Quelques avantages du peuple conquis.


Au lieu de tirer du droit de conquête des conséquences si fatales, les politiques auroient mieux fait de parler des avantages que ce droit peut quelquefois apporter au peuple vaincu. Ils les auroient mieux sentis, si notre droit des gens étoit exactement suivi, & s’il étoit établi dans toute la terre.

Les états que l’on conquiert ne sont pas ordinairement dans la force de leur institution. La corruption s’y est introduite ; les lois y ont cessé d’être exécutées ; le gouvernement est devenu oppresseur. Qui peut douter qu’un état pareil ne gagnât & ne tirât quelques avantages de la conquête même, si elle n’étoit pas destructrice ? Un gouvernement parvenu au point où il ne peut plus se réformer lui-même, que perdroit-il à être refondu ? Un conquérant qui entre chez un peuple, où par mille ruses & mille artifices, le riche s’est insensiblement pratiqué une infinité de moyens d’usurper ; où le malheureux qui gémit, voyant ce qu’il croyoit des abus, devenir des lois, est dans l’oppression, & croit avoir tort de la sentir ; un conquérant, dis-je, peut dérouter tout, & la tyrannie sourde est la premiere chose qui souffre la violence.

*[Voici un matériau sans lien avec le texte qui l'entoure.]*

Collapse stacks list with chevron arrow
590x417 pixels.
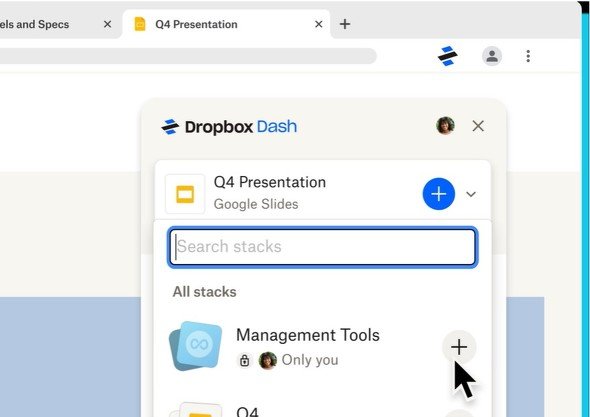coord(471,194)
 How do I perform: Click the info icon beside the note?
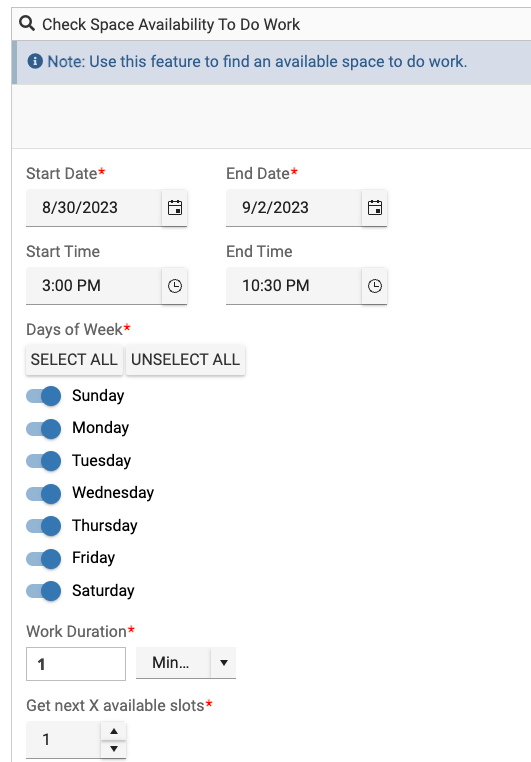click(34, 61)
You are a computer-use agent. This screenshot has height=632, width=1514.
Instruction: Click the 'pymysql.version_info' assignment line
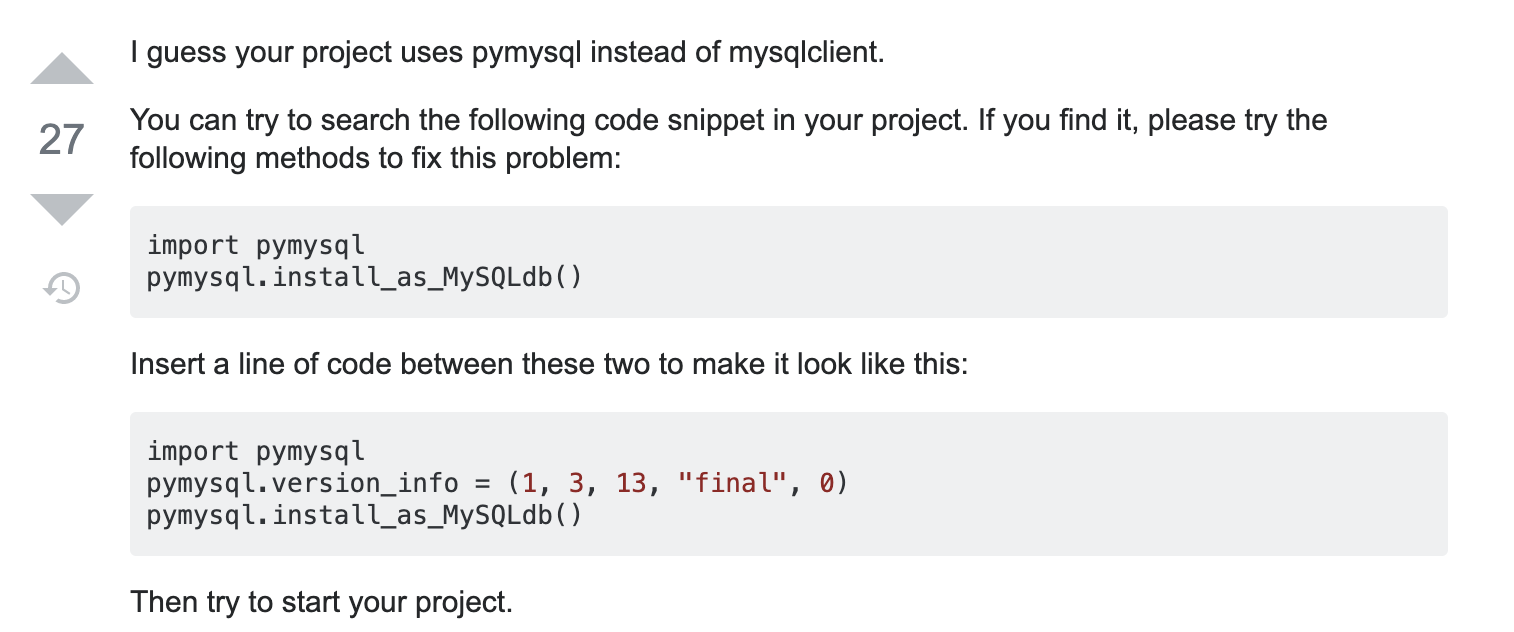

On a vu par exemple, des états opprimés par les traitans, être soulagés par le conquérant, qui n’avoit ni les engagemens ni les besoins qu’avoit le prince légitime. Les abus se trouvoient corrigés, sans même que le conquérant les corrigeât.

Quelquefois la frugalité de la nation conquérante, l’a mise en état de laisser aux vaincus le nécessaire, qui leur étoit ôté sous le prince légitime.

Une conquête peut détruire les préjugés jugés nuisibles ; & mettre, si j’ose parler ainsi, une nation sous un meilleur génie.

Quel bien les Espagnols ne pouvoient-ils pas faire aux Mexicains ? Ils avoient à leur donner une religion douce ; ils leur apporterent une superstition furieuse. Ils auroient pu rendre libres les esclaves, & ils rendirent esclaves les hommes libres. Ils pouvoient les éclairer sur l’abus des sacrifices humains ; au lieu de cela, ils les exterminerent. Je n’aurois jamais fini, si je voulois raconter tous les biens qu’ils ne firent pas, & tous les maux qu’ils firent.

C’est à un conquérant à réparer une partie des maux qu’il a faits. Je définis ainsi le droit de conquête ; un droit nécessaire, légitime & malheureux, qui laisse toujours à payer une dette immense, pour s’acquitter envers la nature humaine.